PUTRAJAYA, Aug 16 — Datuk Seri Najib Razak has failed to convince the Federal Court to allow him to adduce additional evidence in his final appeal against his conviction of misappropriating funds from SRC International Sdn Bhd.
The five-judge panel led by Chief Justice Tun Tengku Maimun Tuan Mat unanimously dismissed Najib’s attempt to introduce evidence related to recent discoveries concerning trial judge Datuk Mohd Nazlan Mohd Ghazali’s alleged conflict of interest.
Tengku Maimun ruled that Najib’s application lacked merit as the evidence his defence team claimed to be fresh has no relevance to the former prime minister’s knowledge of the RM42 million, which is the main issue in the SRC International case.
“For all the reasons we have stated, we find that the applicant has failed to cross the threshold under Section 93 of the Court of Judicature Act.
“The motion is hereby dismissed. We shall now proceed with the main appeal,” she said.
The other four judges on the bench were Chief Judge of Sabah and Sarawak Tan Sri Abang Iskandar Abang Hashim, Federal Court judges Datuk Nallini Pathmanathan, Datuk Mary Lim Thiam Suan and Datuk Mohamad Zabidin Mohd Diah.
The additional evidence comprises documentary and viva voce (oral) evidence of certain witnesses that seeks to establish the fact of conflict or bias on the part of Justice Nazlan's role in Maybank Group of Companies circa the time material to the seven charges against Najib.
Application of law to the facts
Noting that admission of evidence is a matter of judicial discretion, Tengku Maimun said judicial discretion is in turn exercised by reference to decided judicial precedent — in this regard the landmark decision of the English Court of Appeal in Regina v. Parks — that was applied in the court's recent decision on March 16 into dismissing Najib’s first bid to introduce new evidence.
Accordingly, Tengku Maimun said the four cumulative elements in Parks meant that if any one element is unfulfilled, the application for fresh or additional evidence will thus fail.
The four elements can be summarised as evidence that was not available during the trial, relevant to the issues, credible evidence well capable of belief, and reasonable doubt as to the guilt of the appellant.

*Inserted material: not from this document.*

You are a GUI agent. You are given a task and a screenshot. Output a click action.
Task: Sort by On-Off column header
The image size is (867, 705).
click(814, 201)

As for evidence that Najib claimed was not available to him, Tengku Maimun said it was not as if Justice Nazlan’s previous employment with the Maybank Group of Companies was a secret to any party such that his subsequent involvement with them came as a surprise.
She also said one piece of the documentary evidence sought to be adduced — namely DSN-16 — was available to Najib for use in the SRC International case after the prosecution served the defence in November 2019.

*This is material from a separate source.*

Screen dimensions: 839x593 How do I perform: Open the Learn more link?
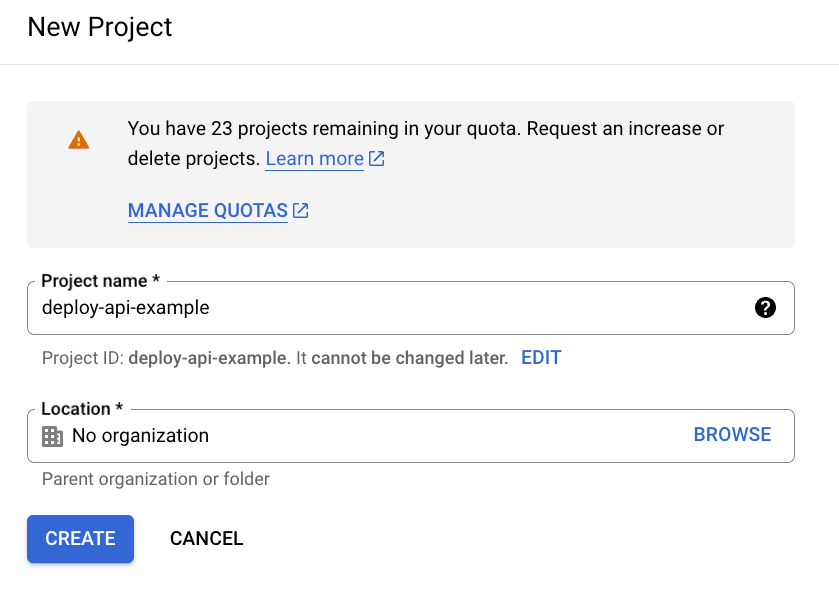(x=314, y=159)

“Thus, in relation to DSN-14 and DSN-16, it is our finding that the first element of Parks has not been satisfied,” she said.
DSN-14 and DSN-16 refer to copies of a letter from Maybank Investment Berhad(MIB) to 1Malaysia Development Berhad (1MDB) and a 1MDB Board of Directors’ Minutes of Meeting respectively.
As for relevancy, Tengku Maimun said the crucial question is whether Justice Nazlan’s employment with the Maybank Group of Companies and his role therein is in any way relevant to the seven charges to the point that there may be a real danger of bias.
In the present verdict, she said the entirety of the additional evidence sought to be introduced is irrelevant to the charges preferred against Najib and failed to disclose any conflict of interest on the part of Justice Nazlan.
“Thus, it is our view, that all the additional evidence sought to be adduced, both oral and documentary, fails to meet the second requirement of Parks in that it is not relevant to the charges levied against the applicant,” she added.
Tengku Maimun later said the proposed additional evidence was wholly irrelevant to the charges preferred against the applicant and stated the court's inability to agree with the defence that the dismissal would occasion a miscarriage of justice.
“There is, to our minds, no miscarriage of justice because the concurrent judgments of the Courts below are still liable to attack in the main appeals that are pending,” she said.
She also added that the court does not consider it necessary to deal with the aspect of hearsay, privilege and related issues since the court has found Najib’s non-compliance with Section 93 of the Court of Judicature Act.
Leading the prosecution is ad hoc prosecutor V. Sithambaram, who was assisted by deputy public prosecutors Donald Joseph Franklin, Sulaiman Kho Kheng Fuei, Mohd Ashrof Adrin Kamarul and Manjira Vasudevan.
Lawyers Hisyam Teh Poh Teik, Liew Teck Huat and Rueben Mathiavaranam appeared for Najib.
Last December, the Court of Appeal upheld the High Court’s July 2020 verdict and sentence of 12 years in prison and a fine of RM210 million.
The case is now at the Federal Court and it is Najib’s last chance to convince the judges his conviction and punishment should be overturned.
Hearing in the country’s supreme court is scheduled to take place over nine days from August 15 till August 19 and resume after the weekend on August 23 until August 26.